Mark Nicholas is celebrating twenty years as minister at Gorebridge, his first charge. He has also started his year as Moderator of the Presbytery of Lothian. He has been telling John Macgill that challenges and enormous opportunities lie ahead for the Church of Scotland in Lothian and far further afield.
"This is a time of great change for our presbyteries, for the wider church and for our congregations and how people relate to them.
It appears to me that we are seeing the last days of religious observance. The congregations we grew up with were central to the life of our towns and villages, central to our families. But since the peak of Church of Scotland membership in the 1950s, many of our members have witnessed six straight decades of decline in numbers. It has been demoralising. We wonder if it is still possible to introduce people to Jesus Christ, to engage in mission. Many young people have no church background at all. Many others in our communities have some historic connection to church but don’t engage with the life of their local congregation anymore. The inherited faith that our children and our children’s children received from us is not being turned into an owned faith of their own.
Historically, the religious observance we grew up with was the result of mission. Yet I think many of us have forgotten how to do mission; we have lost the confidence to share our faith. But this has not changed: God’s plan to reach people with his love, to rescue them, is the local church. This means presbytery’s primary task must be to support, equip and enable our local congregations in their life and mission. We need to shape our church life nationally and regionally around the mission of the local church.
I was born in Edinburgh and brought up in Dalkeith, so I have not strayed far!
I wanted to be an engineer like my father. But at the age of 16 I came to the realisation that Jesus was risen from the dead and he had a claim on my life. One December day I fell to my bedroom floor and asked Jesus into my life. That one decision profoundly changed the direction of my life. The faith I had inherited from my parents, Clive and Iris (who both served as presbytery elders), became an owned faith. I started praying and, right from the start, wondering if my heavenly Father was calling me to a life of full-time Christian work. I was also praying whether Diane, who was a leader at the Scripture Union at Dalkeith High, was to be my wife. I am delighted and privileged that both these things came to pass.
Over the next few years, I sensed a call to stay in Scotland and then more specifically to ministry in the Church of Scotland. I was a probationer at Penicuik South and Howgate before moving to Gorebridge 20 years ago. We arrived with three children and now have eight. My family have been integral to the life and mission of Gorebridge Parish along with its members and elders. I am so thankful for them all!
So this presbytery is dear to my heart and, indeed, the only presbytery that I have served. It is privilege and a joy to be asked to be its moderator.
One of the things that we say here at Gorebridge is that the primary task of an elder is discernment: is it good with God, is it good with us? As we gather as a presbytery, ordained as elders, ministers and deacons, we are all called to discern God’s guidance together.

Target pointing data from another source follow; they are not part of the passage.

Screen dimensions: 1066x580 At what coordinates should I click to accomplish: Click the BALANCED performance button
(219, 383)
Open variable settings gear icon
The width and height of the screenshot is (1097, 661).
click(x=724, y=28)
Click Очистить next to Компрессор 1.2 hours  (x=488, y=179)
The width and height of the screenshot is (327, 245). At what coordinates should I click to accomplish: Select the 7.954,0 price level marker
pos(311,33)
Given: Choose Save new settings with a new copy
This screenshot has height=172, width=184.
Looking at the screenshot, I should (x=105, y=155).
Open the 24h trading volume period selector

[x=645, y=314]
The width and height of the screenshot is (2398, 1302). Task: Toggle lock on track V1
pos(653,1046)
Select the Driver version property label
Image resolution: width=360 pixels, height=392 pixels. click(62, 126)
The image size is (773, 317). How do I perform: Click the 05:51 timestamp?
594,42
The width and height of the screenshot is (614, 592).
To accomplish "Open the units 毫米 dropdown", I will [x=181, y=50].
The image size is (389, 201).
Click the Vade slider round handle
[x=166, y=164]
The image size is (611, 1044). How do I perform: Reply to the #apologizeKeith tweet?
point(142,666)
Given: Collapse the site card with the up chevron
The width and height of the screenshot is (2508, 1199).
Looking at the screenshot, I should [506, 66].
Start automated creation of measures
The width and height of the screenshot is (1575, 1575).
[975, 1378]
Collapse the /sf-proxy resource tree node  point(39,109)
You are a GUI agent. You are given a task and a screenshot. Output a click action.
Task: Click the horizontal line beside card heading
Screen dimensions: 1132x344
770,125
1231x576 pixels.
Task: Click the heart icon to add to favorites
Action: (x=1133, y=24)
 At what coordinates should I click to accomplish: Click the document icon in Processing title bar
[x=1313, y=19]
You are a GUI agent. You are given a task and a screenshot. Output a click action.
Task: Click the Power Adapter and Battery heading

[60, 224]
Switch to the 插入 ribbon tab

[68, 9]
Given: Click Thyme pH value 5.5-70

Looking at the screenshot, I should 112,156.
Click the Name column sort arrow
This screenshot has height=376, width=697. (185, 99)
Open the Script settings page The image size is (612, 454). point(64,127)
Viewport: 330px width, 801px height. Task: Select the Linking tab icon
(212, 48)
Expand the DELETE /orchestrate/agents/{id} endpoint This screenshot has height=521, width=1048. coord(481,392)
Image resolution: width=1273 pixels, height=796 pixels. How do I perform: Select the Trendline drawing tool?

I know that God has a vision and purpose for Lothian Presbytery, and we can discern what it is when we work together. I would use the example of our Congregational Development Team. Initially it was established as part of our response to planning for a future with fewer ministers. It has become far more: a visionary response that asks how we seed best practise across the presbytery and how we help congregations to ask those bigger questions of themselves.
I believe we have lost confidence as a Church which, ultimately, expresses itself in a form of unbelief: we imagine that culture, society and public thought have moved away from us, especially our younger people, the three generations who are largely absent from our congregations. We fear we have little to offer. My experience is that nothing could be further from the truth. As I engage with younger people, they want to explore first order questions, they want to know about God, life and death, good and evil, and they are captivated by Jesus. I would love us to regain a humble confidence, a boldness, in sharing what we have in Jesus. We are the bearers of genuine good news, good news they need to hear.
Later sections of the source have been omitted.